Pharma’s invisibility cloak.

In the Harry Potter books, why we ‘muggles’ don’t see all the weird magical stuff happening around us is explained in one simple line.

‘Muggles see what they want to see.’

A similar myopia seems to pervade consumer advertising and Healthcare advertising.

Maybe I’m being sensitive.

Apparently, there were actually two whole categories at Cannes that happened the same week as the rest of Cannes, had work exhibited in the same basement as the rest of Cannes and actual agencies won golds and silvers and agency of the year awards and……noooooobody noticed.

You had to go through a door in an invisible wall to a strange alleyway, apparently.

How do I know this?

Well, in this month’s Campaign – the leading advertising publication in the UK – an article by the ‘Global editor-in-chief’, no less, Claire Beale, in a piece supposed to soothe our bruised English national pride after the world cup, and get us all fired up about the creative talent on our shores, pretty much confirmed it.

In the article she rightfully championed every achievement by our consumer cousins at Cannes. (It is comforting to know we were still good at something even if the football didn’t work out how we thought.) heaping praise on the awesome achievements of Adam&Eve DDB among other notable agencies.

But somehow we had our invisibility cloaks in full working order and there wasn’t a mention of any successes in the Health and Wellness or Pharma categories for some reason.

I think I’m definitely being sensitive.

But it’s not like she didn’t have her chance at inclusion:

“And UK agencies are strong across the whole bench, not just scoring in the traditional positions, such as Film, but taking gold (and above) Lions in Glass, Sustainable Development Goals, Titanium, Creative Data, Direct, Media, PR, Social and Influencer, Film Craft, Creative Ecommerce and Entertainment.”

Um…not quite the whole bench there Claire is it.

An English agency, Havas Lynx, won Healthcare agency of the year, you might not have noticed.

They even handed out a statue and everything

 

I’m almost certain that I am probably just being a touch sensitive.

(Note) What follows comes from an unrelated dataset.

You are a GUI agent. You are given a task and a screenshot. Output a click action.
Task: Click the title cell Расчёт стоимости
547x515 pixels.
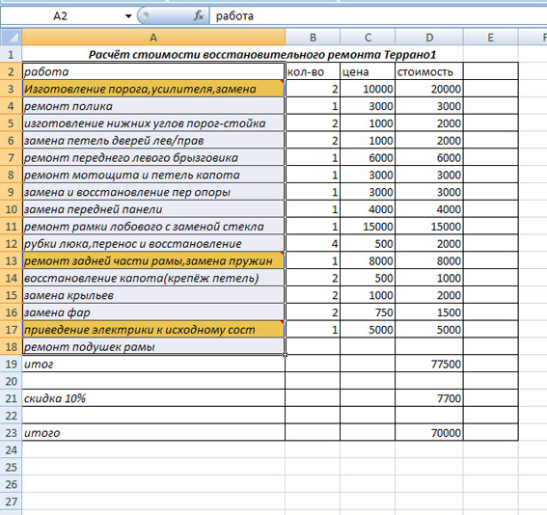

It’s weird because a lot of the big agency networks are scrambling to get involved in the healthcare space. It’s where a lot of the exciting work is happening. They even won in some of these categories.

But in some quarters our presence at Cannes is still like we have just been let in the back door to a teenage house party because our older sister was in with the cool older boys and said we could gatecrash if we stayed in the kitchen and didn’t talk to anyone and only drank cider.

We’re the fucking Inbetweeners.

But it’s not just the journos at Campaign. During the Cannes judging I bumped in to a well known advertising Creative Director, with whom I had a passing and tenuous association with, via an old friend, and we work in the same building. She has been in the business a good thirty years.

“Oh, what jury are you on?” she inquired after I introduced myself.

“Pharma”

“Oh? What’s that?” she said.

It wasn’t meant in a mean or derogatory way, I could tell she just had literally no idea. All she heard was “Spells and Potions”.

I am aware this just all sounds like chippy, a little whiny and a little bitchy. Why do I care what Campaign thinks, I ask myself?

I don’t really know, to be honest. It’s this damn over-sensitivity I guess.

But for too long we have been meek and mild about what we do, embarrassed even. Our history of regulations, small budgets and lack of creativity takes a long time to fade and as we know, perception always trails reality.

We are so busy flying around on broomsticks and casting spells on people and talking in backward snakey-talk that the rest of the world is quite happy not being involved.

They see what they want to see.

So whatever Campaign thinks or doesn’t think, it’s time to start being proud of the work, the craft, the ingenuity that we have in Pharmaland and to ditch the sensitivity. Or as Claire puts it “ditch the negativity and self-flagellation…UK Healthcare agencies are creative world champions”.

Ok, I added the healthcare part.

It may be that they just don’t ‘get’ our world, so it’s easier to put us in the cupboard under the stairs and tell us to keep quiet.

Perhaps we should invite them to a big school in a castle in Scotland?

You never know, they might be surprised at what a little magic can do.